Hello readers! I recently came back from my exchange in Hong Kong. I’ve had the chance to travel through Asia and feel the east culture first hand.
What most shocked me about Asia was their “group culture”. They do everything in groups and the tendency to group thinking is much higher than in Europe. You could see it in many occasions, for example when you asked a question to some of them rarely did they just directly answer, they normally called some other people nearby and expose the question (in Chinese) so they could speak about it before answering. One could feel how they were much more comfortable this way. This is something I could also observe in Japan, when I attended the 55th edition of the International Student Conference in Tokyo last year. In our debate table about environmental issues there was an approximate 50-50 mix between westerners and Japanese and when we were planning the final presentation we openly started discussing how to organize it. The Japanese students were not really taking active part of the discussion and when we reached what looked like an agreement on the content and the structure the chief of the table said something like: “Ok, that sounds good, but let us [the Japanese] have some time to discuss it”. So then they spent about 10 minutes discussing in Japanese and when they reached a consensus the chief expressed all their doubts and ideas. No individual opinion expression again, we were quite shocked with the situation then.

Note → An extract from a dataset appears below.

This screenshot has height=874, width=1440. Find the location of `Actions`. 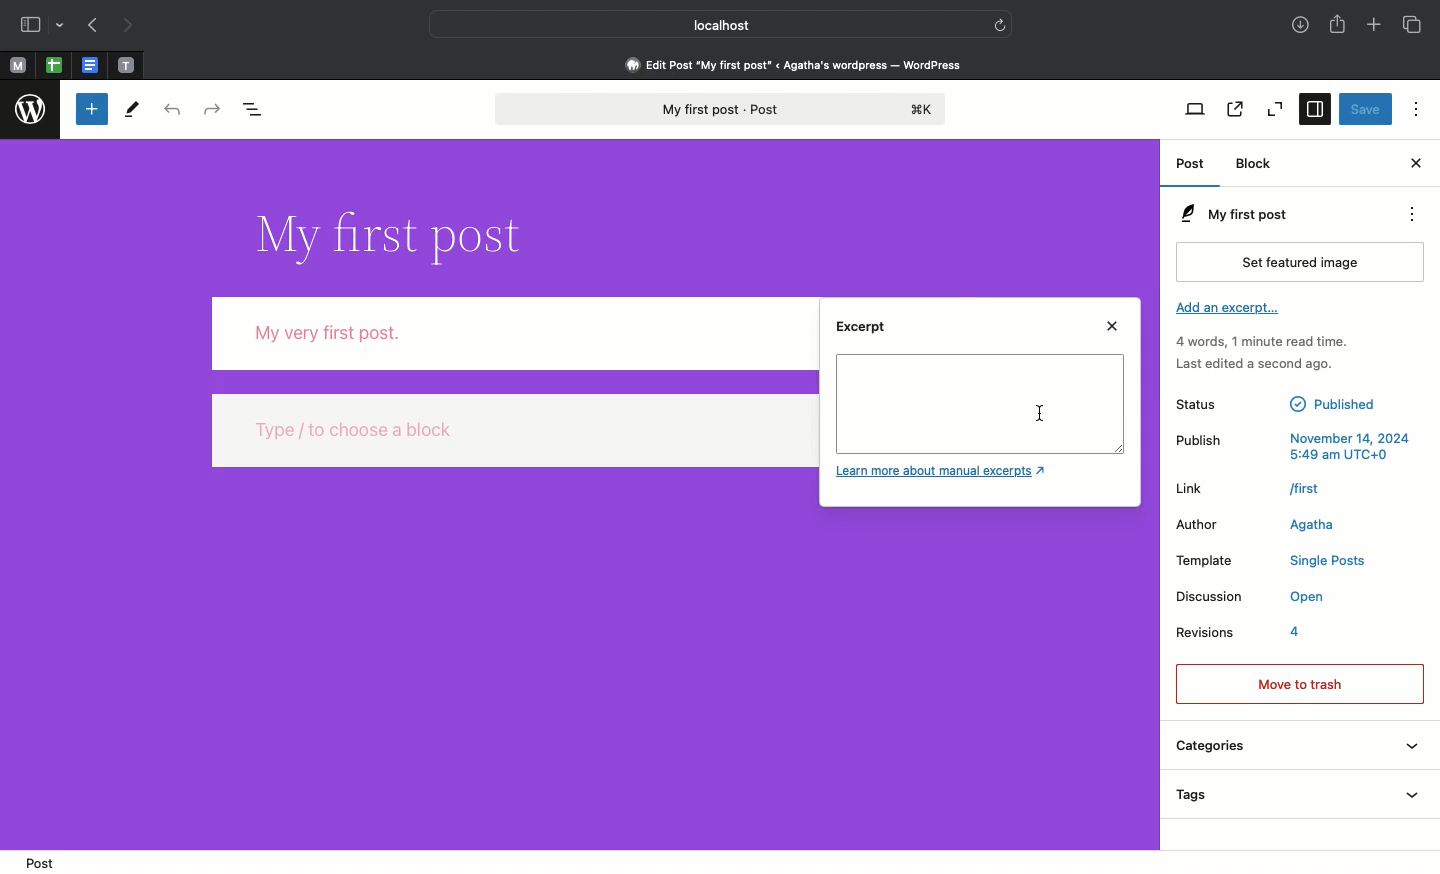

In my opinion, this collective thinking and acting could help explain how can an authoritarian government still successfully rule a country which has the second biggest GDP in the world (in nominal and PPP) and how such a big country with such population can stay united (not that it hasn’t struggled of course). Other countries like Russia and Canada have more than 17 times less density, so it is not quite comparable (see the territories and countries population density list by the United Nations).
Moreover, focusing on China: How dangerous can a mass of 1.3 billion group-thinking people led by an authoritarian, strongly influencing and highly keen on censorship government be? However focused they are at the moment on inner growth and on boosting their exports there will be a time when priorities change and they will probably look for more power. This makes me think about how there has been leaders through history that have arrived to the power by democratic means and then have turned crazy and led their country/empire to disaster, dragging the world together with them. I don’t want to imagine what some future leader of the Communist Party in China could manage to do with such a powerful country under his command, with no opposition parties and with no media criticism. Who will get to power in China in the future without this big filter of democracy and without freedom of speech is a huge concern that the world should have.
Am I exaggerating my fears? Debate is open!